A colheita da safrinha de milho no Centro-Sul do Brasil atingiu 30% da área plantada até o início de maio, marcando um avanço significativo que supera o ritmo do ano passado. Em estados como Goiás e Mato Grosso, os trabalhos ganharam fôlego nos últimos dias, mas a alta umidade dos grãos já levanta preocupações entre os produtores sobre a qualidade final do cereal.
O que aconteceu
O levantamento mais recente da consultoria AgRural, divulgado na última segunda-feira (6 de maio), revela que 30% da área cultivada com a safrinha de milho no Centro-Sul do país já foi colhida até a quinta-feira anterior (2 de maio). Este percentual representa um salto notável em comparação com os 22% registrados na semana precedente e se mostra superior aos 28% observados no mesmo período do ano passado.
A aceleração dos trabalhos de campo é atribuída, principalmente, à redução das chuvas em diversas regiões produtoras. Essa condição climática mais favorável permitiu que máquinas e equipes avançassem com maior ritmo. Mato Grosso mantém-se na liderança da colheita, seguido de perto por Goiás, onde a operação também demonstrou um fôlego considerável.
Entenda o caso
Apesar do progresso, o cenário não é de total tranquilidade para os agricultores. A AgRural reporta a persistência de problemas de qualidade relacionados à alta umidade dos grãos durante a colheita, uma condição que afeta o andamento da operação em diferentes áreas do Centro-Sul. Mesmo nos estados onde a diminuição das chuvas favoreceu as atividades, a umidade nos grãos continua elevada em várias localidades, o que ainda impõe limites ao avanço mais rápido da colheita.
A safrinha de milho é a segunda safra do ano e tem grande importância econômica para o Brasil, tanto para o abastecimento interno quanto para as exportações. A qualidade do grão é um fator crucial, pois impacta diretamente seu valor de mercado e a necessidade de processos adicionais de secagem.
Impacto para a população
Para a população goiana e brasileira, o andamento e a qualidade da colheita da safrinha de milho têm um impacto direto no dia a dia. O milho é um insumo fundamental na produção de ração animal, sendo a base da dieta de aves e suínos. Qualquer alteração na oferta ou na qualidade do grão pode, a médio prazo, refletir-se nos custos de produção de carnes e, consequentemente, nos preços que chegam à mesa do consumidor nos supermercados.

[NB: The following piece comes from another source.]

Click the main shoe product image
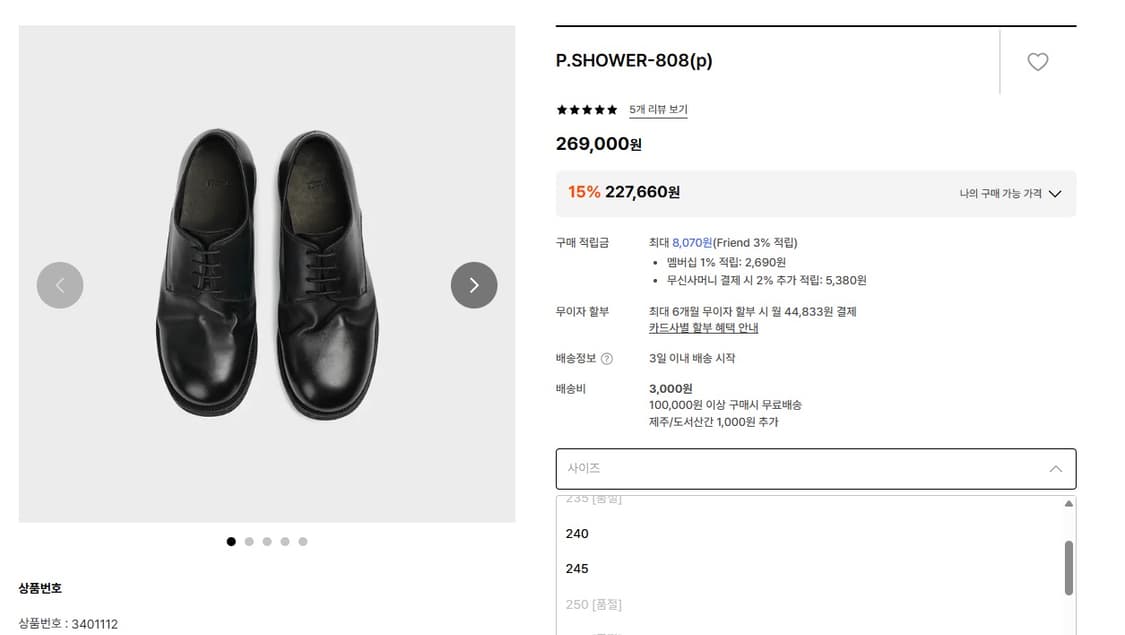 [x=267, y=273]
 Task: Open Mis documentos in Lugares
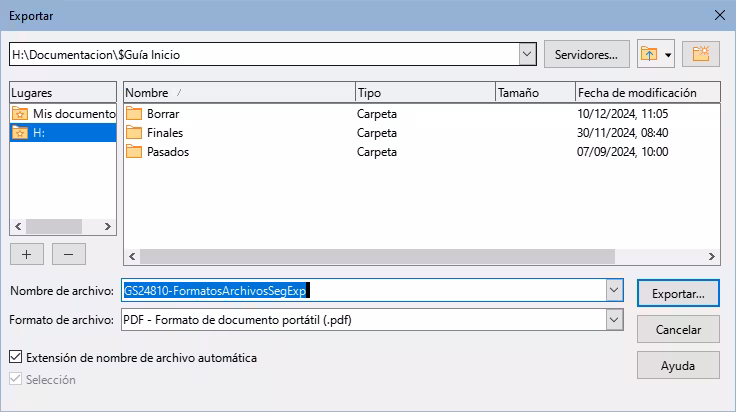click(x=63, y=114)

Em Goiás, um dos maiores produtores de milho do país, a situação é observada com atenção. Produtores precisam lidar com os desafios da umidade, que pode acarretar gastos extras com a secagem do cereal ou, em casos mais severos, reduzir seu valor de venda. A aceleração da colheita é um sinal positivo para a garantia da oferta, mas o alerta sobre a qualidade serve como um lembrete constante dos desafios enfrentados no campo para assegurar a segurança alimentar e a estabilidade econômica.
Dessa forma, enquanto a colheita da safrinha avança impulsionada pelo tempo mais seco, o setor agrícola permanece atento às condições dos grãos. A vigilância e a adoção de boas práticas na pós-colheita serão essenciais para garantir que o milho chegue ao mercado com a qualidade esperada, beneficiando toda a cadeia produtiva e os consumidores.